Assistant coaches who serve the head coach are required for success. You cannot have 5 agendas on a coaching staff in a healthy environment. Or 2. Why? Simply put, the players can sniff that out in a second. If a head coach is saying something, but their position coach doesn't have the HC's back in their closed door meetings, then you can see the fracture. A simple roll of the eyes is all it takes.

I honestly don't know if that is the case here. But, I do remember December of 2008. One of the most embarrassing times in the recent history of this team, when there was a major rift in the Cowboys locker-room involving the key members of the offense. Reports indicated Terrell Owens and Tony Romo had a major divide. Accusations of Romo and Jason Witten creating plays on the side and the Wide Receivers were hopping mad and demanding a meeting with Jason Garrett. How much of that was true is still a matter of great debate, but if you are telling me the WRs were involved in some manner of a revolt against the Offensive Coordinator and they demanded answers, well then it doesn't take a rocket scientist to connect the dots and realize that the OC would have a word or two with their position coach after the smoke cleared. Garrett and Sherman might not have been on great terms - and knew the day would come when one would have to go.

I realize I am making a mighty leap here with this conclusion, but to take it a step further, the second one of them was given control of whether the other was safe, is it crazy to assume the other might be in trouble?

Loyalty matters on coaching staffs. Trust me. And if your loyalty is questioned, you need to go.

So, here is the good news: In my opinion, this shows that Garrett really is in charge. It is strictly immaterial to me that Sherman was interesting to Jerry Jones as a Head Coach candidate. If Jones is the head coach, this might be curious. He is not. Garrett is the head coach, and therefore, the only person that should tell us if he is comfortable with the guys on his staff. And if he is to be given a fair chance, I need everyone at Valley Ranch in full solidarity of the man to see this thing work. I cannot have eye-rolling or under-cutting or anything else that allows things to slide like they did in 2008. I need a coach who is in charge and the players and assistants know it is "his way or the highway".

Will it work?
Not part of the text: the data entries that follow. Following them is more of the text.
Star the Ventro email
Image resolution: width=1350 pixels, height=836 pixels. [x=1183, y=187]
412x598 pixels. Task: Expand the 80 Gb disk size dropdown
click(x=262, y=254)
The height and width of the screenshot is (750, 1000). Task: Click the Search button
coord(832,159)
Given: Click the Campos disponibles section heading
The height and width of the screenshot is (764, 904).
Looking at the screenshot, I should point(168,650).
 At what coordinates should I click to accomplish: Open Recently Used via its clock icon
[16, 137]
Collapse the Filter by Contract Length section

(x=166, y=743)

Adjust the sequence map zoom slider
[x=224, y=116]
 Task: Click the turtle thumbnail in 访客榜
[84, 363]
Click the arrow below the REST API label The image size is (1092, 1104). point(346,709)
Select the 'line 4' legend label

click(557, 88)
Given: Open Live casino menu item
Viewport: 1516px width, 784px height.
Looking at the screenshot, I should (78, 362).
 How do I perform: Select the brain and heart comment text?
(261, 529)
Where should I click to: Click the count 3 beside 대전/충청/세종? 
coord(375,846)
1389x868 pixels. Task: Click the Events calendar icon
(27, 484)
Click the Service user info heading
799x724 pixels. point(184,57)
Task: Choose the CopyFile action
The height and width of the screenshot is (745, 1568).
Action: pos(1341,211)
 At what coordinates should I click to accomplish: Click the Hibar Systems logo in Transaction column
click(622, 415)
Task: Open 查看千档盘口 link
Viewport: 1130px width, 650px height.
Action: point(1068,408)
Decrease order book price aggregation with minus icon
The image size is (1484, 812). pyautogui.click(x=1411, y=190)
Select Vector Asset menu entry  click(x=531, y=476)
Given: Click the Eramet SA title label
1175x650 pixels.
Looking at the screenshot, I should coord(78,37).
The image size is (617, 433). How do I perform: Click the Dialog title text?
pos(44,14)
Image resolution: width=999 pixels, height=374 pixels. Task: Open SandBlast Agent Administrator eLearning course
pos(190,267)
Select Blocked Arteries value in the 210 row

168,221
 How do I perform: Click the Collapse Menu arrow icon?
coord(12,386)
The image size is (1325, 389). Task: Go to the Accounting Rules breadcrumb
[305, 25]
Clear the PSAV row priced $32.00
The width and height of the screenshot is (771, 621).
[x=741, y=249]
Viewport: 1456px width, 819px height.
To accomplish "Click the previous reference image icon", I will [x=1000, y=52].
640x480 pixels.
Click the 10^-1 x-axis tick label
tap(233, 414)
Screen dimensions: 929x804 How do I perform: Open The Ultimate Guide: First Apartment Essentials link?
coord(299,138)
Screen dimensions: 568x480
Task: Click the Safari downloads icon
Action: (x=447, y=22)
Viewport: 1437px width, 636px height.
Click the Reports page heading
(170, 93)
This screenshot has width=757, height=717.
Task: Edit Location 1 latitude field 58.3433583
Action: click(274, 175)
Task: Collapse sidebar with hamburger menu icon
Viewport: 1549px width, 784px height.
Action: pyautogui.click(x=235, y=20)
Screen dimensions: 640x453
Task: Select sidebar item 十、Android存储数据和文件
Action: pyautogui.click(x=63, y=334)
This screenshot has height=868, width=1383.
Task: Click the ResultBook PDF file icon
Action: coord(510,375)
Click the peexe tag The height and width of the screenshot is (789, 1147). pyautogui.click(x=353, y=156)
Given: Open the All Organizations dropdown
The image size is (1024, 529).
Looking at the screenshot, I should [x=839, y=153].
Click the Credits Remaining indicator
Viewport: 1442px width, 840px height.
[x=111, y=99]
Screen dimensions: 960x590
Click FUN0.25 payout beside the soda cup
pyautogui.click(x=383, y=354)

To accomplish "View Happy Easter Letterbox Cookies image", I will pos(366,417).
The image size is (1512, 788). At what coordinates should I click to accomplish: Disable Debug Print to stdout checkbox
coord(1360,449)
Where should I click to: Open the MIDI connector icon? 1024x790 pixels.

I have no idea. But it has to be this way. There are many WR coaches available. Ray Sherman is a fine position coach, but if he has an issue with his new boss (or the other way around) then this had to happen.

2) Dom Capers and the 3-4

I was also asked yesterday about potential coordinators for both offense and defense, and it reminded me of the Dom Capers story in 2008. Just as a little background, Capers is leading that Green Bay 3-4 defense to absurd results this season given how that defense has been their achilles heel in the last few years. Last season, they gave up 51 points to Arizona in the playoffs, after allowing Pittsburgh to put up 37 against them in December, while Minnesota and Tampa Bay had both scored 38 against Green Bay during the season as well. It was the first year in the 3-4 under Capers, and obviously they still had to work out some of the bugs.

But, this year, the Packers defense has been leading them, and while it helps to have Charles Woodson and Clay Matthews, many are crediting Capers and his aggressive scheme for the success they have found in 2010 - including a win in Philadelphia yesterday in which Michael Vick and his gang never were able to really get their footing.

As we now know, not all 3-4's are created equal. You can run an insanely aggressive 3-4, or a very passive 3-4. Dick LeBeau and Dom Capers seem to roll the bones out and create pressure from everywhere. I think the Cowboys need to get back to that posthaste.

Now, about the Cowboys connection with Dom Capers. You may recall that he was almost named to this staff in 2008 - before one of the more inexplicable stories of that crazy year broke: Brian Stewart wasn't comfortable with Capers on the staff!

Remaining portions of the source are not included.